__Exercise aim__.
All that should appear is the run of lines from the one containing "This screenshot has height=982, width=1080." through the end of the records, each repeated exactly.

[Stored data]

Segment Open

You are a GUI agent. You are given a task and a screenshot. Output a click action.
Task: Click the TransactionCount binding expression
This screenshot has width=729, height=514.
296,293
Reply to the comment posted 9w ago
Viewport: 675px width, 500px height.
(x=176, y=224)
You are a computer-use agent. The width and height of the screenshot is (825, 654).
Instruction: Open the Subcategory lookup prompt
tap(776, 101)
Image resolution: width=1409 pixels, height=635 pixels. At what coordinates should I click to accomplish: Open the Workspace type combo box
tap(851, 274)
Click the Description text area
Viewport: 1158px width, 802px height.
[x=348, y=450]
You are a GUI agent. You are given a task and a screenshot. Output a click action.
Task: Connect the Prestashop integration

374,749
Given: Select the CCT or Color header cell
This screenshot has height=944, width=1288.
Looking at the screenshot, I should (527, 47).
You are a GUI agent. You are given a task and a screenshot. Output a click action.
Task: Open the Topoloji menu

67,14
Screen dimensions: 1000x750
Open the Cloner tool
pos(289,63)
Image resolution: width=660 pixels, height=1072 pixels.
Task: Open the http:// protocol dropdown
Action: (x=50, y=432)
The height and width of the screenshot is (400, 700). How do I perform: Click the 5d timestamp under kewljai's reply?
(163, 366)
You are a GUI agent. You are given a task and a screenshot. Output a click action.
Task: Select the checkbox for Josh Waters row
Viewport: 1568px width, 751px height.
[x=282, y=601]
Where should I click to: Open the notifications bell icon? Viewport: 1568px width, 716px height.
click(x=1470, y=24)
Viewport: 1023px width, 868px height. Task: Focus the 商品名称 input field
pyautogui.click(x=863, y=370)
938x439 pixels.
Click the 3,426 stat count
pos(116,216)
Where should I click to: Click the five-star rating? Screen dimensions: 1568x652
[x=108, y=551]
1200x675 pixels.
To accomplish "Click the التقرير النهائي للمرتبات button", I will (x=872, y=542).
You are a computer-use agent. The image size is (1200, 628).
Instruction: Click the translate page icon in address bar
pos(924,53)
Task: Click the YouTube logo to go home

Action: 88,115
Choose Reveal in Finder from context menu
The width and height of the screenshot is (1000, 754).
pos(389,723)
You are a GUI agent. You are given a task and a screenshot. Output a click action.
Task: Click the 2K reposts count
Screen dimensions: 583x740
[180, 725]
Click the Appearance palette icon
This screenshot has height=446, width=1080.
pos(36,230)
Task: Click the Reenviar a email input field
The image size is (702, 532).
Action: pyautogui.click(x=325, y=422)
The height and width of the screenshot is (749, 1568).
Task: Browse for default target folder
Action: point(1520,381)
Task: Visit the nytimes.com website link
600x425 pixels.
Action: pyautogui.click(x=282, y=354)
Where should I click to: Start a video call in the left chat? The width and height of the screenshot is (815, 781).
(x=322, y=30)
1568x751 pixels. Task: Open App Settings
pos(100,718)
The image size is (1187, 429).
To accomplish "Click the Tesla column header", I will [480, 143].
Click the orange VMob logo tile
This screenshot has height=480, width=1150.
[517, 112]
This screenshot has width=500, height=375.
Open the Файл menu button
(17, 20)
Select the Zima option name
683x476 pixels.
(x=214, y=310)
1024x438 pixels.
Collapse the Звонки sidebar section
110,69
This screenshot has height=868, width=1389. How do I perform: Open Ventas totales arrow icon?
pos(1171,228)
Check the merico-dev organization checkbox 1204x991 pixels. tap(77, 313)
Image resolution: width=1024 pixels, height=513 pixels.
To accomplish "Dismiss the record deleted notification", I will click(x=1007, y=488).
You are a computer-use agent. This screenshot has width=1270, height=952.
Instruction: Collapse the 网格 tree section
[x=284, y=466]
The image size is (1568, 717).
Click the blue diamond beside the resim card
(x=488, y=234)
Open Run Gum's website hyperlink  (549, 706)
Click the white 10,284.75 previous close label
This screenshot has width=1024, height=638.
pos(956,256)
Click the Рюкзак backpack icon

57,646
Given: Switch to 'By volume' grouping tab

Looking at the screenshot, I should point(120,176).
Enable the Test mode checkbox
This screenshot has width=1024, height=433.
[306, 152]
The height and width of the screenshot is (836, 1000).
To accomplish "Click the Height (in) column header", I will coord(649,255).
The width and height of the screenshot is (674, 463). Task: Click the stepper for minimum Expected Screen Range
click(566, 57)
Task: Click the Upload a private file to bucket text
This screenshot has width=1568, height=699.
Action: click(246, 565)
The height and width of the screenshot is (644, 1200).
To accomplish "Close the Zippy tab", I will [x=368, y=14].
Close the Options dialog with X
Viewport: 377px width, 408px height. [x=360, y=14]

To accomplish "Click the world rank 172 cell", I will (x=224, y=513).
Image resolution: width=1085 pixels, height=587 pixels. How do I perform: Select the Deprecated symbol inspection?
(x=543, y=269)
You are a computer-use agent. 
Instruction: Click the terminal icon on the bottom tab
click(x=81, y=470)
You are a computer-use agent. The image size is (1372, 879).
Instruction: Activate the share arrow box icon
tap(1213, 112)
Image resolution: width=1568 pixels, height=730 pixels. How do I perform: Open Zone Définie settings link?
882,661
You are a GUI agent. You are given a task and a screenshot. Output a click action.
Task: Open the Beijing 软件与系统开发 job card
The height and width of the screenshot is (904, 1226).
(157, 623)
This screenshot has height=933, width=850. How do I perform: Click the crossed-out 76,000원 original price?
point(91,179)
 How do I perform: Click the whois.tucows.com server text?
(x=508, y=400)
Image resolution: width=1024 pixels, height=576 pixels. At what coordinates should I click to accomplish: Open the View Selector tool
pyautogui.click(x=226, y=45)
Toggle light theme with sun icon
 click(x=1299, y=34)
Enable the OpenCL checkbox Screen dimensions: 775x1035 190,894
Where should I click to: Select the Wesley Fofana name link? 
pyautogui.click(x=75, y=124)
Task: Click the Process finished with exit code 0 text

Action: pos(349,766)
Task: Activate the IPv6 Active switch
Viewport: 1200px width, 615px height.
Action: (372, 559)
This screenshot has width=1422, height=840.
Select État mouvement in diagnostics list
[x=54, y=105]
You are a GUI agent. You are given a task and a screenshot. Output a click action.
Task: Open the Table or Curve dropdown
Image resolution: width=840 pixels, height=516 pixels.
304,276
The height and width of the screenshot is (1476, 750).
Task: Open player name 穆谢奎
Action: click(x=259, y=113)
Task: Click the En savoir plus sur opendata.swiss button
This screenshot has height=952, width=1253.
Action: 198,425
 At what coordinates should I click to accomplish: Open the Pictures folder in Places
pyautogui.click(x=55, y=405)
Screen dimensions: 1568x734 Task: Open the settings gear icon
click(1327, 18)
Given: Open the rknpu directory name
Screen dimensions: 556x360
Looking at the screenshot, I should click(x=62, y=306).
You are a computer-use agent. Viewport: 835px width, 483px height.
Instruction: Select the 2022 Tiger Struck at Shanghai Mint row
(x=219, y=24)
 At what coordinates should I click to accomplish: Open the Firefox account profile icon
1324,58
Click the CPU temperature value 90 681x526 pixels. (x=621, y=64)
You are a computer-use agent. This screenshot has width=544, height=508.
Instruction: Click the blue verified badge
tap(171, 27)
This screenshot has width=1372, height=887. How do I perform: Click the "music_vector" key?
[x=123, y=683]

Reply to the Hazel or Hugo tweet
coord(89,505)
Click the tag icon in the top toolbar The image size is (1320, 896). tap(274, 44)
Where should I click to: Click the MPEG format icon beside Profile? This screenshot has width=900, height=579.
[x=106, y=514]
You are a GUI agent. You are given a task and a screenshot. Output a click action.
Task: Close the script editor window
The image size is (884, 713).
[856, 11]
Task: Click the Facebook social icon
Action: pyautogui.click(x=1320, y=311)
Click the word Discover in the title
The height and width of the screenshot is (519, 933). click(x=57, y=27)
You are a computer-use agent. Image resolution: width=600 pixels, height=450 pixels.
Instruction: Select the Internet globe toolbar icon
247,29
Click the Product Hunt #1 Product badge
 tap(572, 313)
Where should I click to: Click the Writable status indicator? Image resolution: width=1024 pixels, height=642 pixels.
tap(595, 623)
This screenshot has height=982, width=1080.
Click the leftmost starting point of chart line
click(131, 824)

Segment Closed

__Task solution__.
This screenshot has height=982, width=1080.
Click the leftmost starting point of chart line
click(131, 824)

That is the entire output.